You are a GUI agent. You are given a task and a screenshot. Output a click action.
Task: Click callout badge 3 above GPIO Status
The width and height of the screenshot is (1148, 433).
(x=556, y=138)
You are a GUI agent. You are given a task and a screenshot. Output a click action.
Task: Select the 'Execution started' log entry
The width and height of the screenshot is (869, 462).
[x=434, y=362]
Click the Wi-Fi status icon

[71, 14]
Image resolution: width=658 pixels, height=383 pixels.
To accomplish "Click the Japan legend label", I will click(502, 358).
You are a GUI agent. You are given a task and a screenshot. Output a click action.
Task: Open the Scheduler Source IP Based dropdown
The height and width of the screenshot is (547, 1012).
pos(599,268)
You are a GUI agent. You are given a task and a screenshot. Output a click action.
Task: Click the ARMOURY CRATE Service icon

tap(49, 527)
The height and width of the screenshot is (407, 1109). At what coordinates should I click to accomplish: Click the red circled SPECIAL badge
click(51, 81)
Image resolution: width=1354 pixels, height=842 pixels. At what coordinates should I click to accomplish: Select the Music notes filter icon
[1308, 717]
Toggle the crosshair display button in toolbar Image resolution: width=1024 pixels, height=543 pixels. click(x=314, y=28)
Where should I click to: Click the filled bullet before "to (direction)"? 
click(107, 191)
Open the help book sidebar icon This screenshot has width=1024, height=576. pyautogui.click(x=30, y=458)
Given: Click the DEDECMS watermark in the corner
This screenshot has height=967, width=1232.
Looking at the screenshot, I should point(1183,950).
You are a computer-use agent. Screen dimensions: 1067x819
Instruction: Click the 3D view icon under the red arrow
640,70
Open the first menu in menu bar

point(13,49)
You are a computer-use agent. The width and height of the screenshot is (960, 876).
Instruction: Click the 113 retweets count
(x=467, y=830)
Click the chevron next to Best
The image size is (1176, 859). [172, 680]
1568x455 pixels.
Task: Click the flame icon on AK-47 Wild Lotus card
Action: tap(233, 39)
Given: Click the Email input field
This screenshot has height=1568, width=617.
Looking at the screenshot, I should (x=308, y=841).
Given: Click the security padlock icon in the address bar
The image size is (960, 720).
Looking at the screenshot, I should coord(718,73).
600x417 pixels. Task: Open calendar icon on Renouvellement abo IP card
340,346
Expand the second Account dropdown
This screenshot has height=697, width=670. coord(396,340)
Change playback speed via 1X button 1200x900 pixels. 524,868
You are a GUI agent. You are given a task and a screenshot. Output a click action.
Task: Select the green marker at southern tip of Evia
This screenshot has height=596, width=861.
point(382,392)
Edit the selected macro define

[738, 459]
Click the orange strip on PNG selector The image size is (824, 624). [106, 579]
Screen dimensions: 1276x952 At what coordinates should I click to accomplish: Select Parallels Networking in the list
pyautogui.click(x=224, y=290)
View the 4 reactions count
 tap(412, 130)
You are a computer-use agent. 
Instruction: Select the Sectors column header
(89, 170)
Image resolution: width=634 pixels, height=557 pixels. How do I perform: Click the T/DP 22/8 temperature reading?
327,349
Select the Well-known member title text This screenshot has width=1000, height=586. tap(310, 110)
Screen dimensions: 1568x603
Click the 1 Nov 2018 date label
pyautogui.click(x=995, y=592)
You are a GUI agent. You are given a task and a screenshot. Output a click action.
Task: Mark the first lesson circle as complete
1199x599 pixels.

> _Task item_
Up to and including the line with "Image resolution: width=658", transcribe the entries above exactly, starting from their first line.

> _Task result_
You are a GUI agent. You are given a task and a screenshot. Output a click action.
Task: Click callout badge 3 above GPIO Status
The width and height of the screenshot is (1148, 433).
(x=556, y=138)
You are a GUI agent. You are given a task and a screenshot. Output a click action.
Task: Select the 'Execution started' log entry
The width and height of the screenshot is (869, 462).
[x=434, y=362]
Click the Wi-Fi status icon

[71, 14]
Image resolution: width=658 pixels, height=383 pixels.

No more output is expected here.